_REQUIREMENT_:
Write out, exactly and only, the lines that run from the top of the records to the line with "Lifestyle (359, 16)". Include both ends; exclude pictures.

· · · · ·

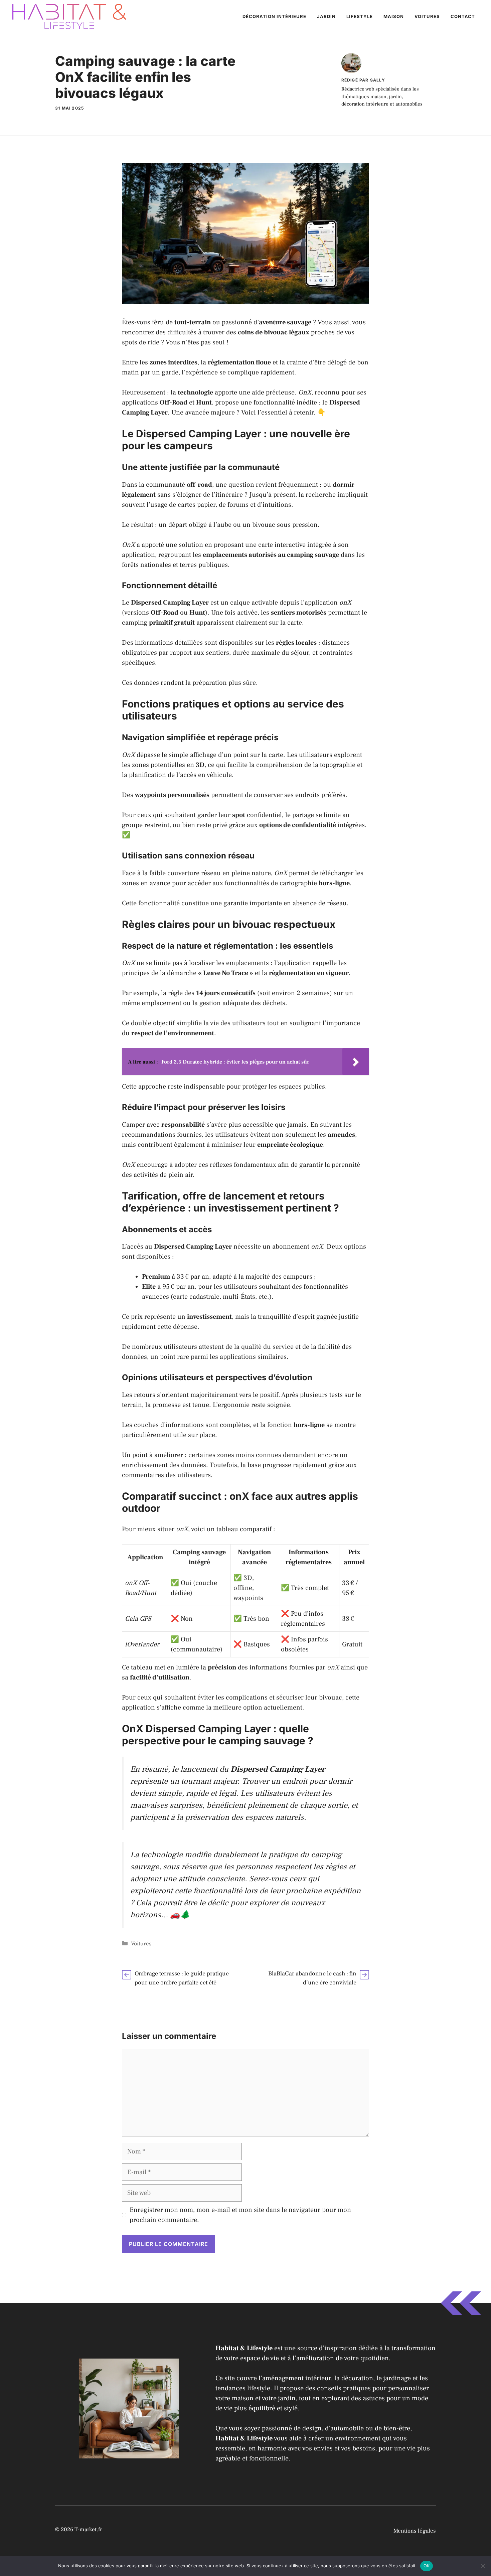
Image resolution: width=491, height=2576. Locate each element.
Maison (393, 16)
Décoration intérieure (274, 16)
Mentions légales (414, 2531)
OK (427, 2565)
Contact (463, 16)
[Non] (482, 2566)
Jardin (326, 16)
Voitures (427, 16)
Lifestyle (359, 16)
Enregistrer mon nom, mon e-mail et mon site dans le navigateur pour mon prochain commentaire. (240, 2215)
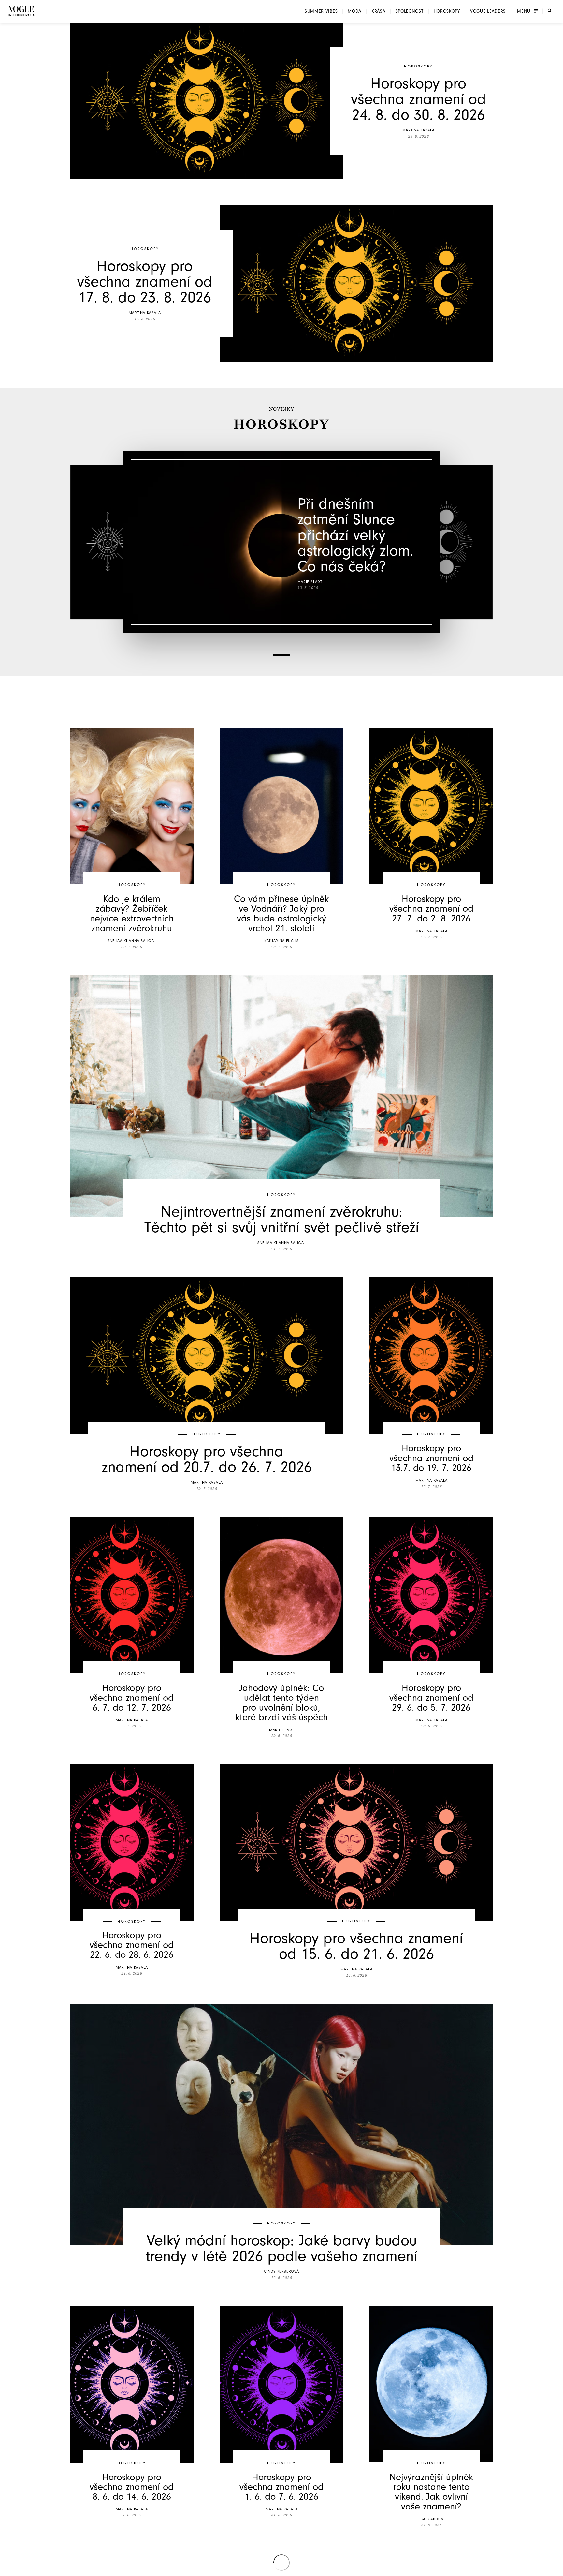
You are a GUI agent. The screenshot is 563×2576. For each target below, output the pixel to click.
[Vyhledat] (550, 11)
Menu (523, 11)
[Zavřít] (556, 2569)
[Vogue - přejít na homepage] (21, 11)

· · · · ·

_ANSWER AREA_:
Image resolution: width=491, height=2576. Locate each element.
Maison (393, 16)
Décoration intérieure (274, 16)
Mentions légales (414, 2531)
OK (427, 2565)
Contact (463, 16)
[Non] (482, 2566)
Jardin (326, 16)
Voitures (427, 16)
Lifestyle (359, 16)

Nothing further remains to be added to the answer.